Eis que o que o sacristão da igreja de Santa Eulália, em Neuville-d'Anmont me contou debaixo da latada do Cavalo-Branco, numa bela noite de verão, bebendo uma garrafa de velho vinho, à saúde de um morto muito abastado, que ele havia enterrado honrosamente naquela mesma manhã, sob um tecido cheio de belas lágrimas de prata.
— Meu finado e pobre pai (quem fala é o sacristão) foi, em vida, coveiro. Era de humor agradável, e isso sem dúvida decorria de sua profissão, porque se tem reparado que as pessoas que trabalham nos cemitérios possuem espírito jovial. A morte não os atemoriza absolutamente; jamais se preocupam com ela. Eu, que lhe estou falando, senhor, penetro num cemitério, à noite, tão serenamente quanto no caramanchão do Cavalo-Branco. E se, por acaso, encontro um espectro, não me inquieto absolutamente com isso, porque reflito que ele pode perfeitamente ir cuidar de seus negócios, da mesma forma que eu dos meus. Conheço os hábitos dos mortos e seu caráter. Sei a tal respeito coisas que os próprios sacerdotes ignoram. E o senhor ficaria surpreso se lhe contasse tudo o que tenho visto. Mas, nem todas as verdades são próprias para serem contadas, e meu pai, que todavia gostava de narrar histórias, não revelou a vigésima parte do que sabia. Em compensação, repetia muitas vezes as mesmas narrativas e, ao que eu saiba, relatou bem umas cem vezes a aventura de Catarina Fontaine.
Catarina Fontaine era uma velha senhorita que ele se lembrava de ter visto em criança. Não me surpreenderia se ainda houvesse na região até uns três anciões que ainda se recordem de ter ouvido falar a seu respeito, porque ela era muito conhecida e considerada, embora pobre. Morava na esquina da rua das Freiras, na torrezinha que o senhor ainda pode ver e que depende de um velho palacete meio arruinado, que dá para o jardim das Ursulinas. Há nessa torrezinha figuras e inscrições meio apagadas. O falecido pároco de Santa Eulália, Levasseur, dizia aí estar escrito em latim que o "amor é mais forte que a morte". O que se refere, acrescentava, ao amor divino.

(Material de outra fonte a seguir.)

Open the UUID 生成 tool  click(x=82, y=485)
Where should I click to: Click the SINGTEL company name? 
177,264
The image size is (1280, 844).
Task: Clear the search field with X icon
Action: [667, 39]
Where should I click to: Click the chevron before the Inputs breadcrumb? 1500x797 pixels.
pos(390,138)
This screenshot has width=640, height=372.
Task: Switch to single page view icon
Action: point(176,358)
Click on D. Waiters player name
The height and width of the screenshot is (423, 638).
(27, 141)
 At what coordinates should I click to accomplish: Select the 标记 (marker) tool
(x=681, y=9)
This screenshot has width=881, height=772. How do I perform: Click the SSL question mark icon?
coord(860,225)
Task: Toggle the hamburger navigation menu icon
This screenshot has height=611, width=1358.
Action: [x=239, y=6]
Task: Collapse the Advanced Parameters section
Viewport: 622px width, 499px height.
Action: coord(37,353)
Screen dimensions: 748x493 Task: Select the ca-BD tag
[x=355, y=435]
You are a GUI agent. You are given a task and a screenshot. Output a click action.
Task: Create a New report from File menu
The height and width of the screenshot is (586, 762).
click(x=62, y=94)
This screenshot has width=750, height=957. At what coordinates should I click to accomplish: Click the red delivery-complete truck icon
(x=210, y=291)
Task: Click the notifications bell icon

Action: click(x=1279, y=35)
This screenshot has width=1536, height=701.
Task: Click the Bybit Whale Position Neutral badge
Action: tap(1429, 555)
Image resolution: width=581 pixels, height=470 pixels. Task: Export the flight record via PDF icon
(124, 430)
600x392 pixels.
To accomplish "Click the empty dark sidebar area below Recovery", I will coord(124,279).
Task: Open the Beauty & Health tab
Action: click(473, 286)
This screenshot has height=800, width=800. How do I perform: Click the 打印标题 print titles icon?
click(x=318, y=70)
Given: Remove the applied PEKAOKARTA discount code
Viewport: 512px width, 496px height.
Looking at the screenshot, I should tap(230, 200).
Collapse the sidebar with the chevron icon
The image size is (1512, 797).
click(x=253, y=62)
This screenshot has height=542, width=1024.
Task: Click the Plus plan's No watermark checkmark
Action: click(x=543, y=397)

Catarina Fontaine vivia sozinha nessa pequena habitação. Fazia rendas. O senhor sabe que as rendas de nossa região eram antigamente muito afamadas. Não se conheciam parentes ou amigos seus. Dizia-se que amara, aos dezoito anos, o jovem cavaleiro d'Aumont-Clery, com quem noivara secretamente. Mas as pessoas de bem não queriam acreditar absolutamente nisso e diziam tratar-se de uma história que fora imaginada porque Catarina Fontaine lembrava mais uma senhora, que uma operária, conservava sob seus cabelos brancos os vestígios de uma grande beleza, possuía um ar triste e que se lhe podia ver na mão uni desses anéis em que o ourives colocou duas mãozinhas unidas e que era costume outrora os noivos trocarem. O senhor saberá, daqui a pouco, o que isso significava.
Catarina Fontaine vivia santamente. Frequentava as igrejas e, todas as manhãs, qualquer fosse o tempo, ia ouvir a missa de seis horas em Santa Eulália.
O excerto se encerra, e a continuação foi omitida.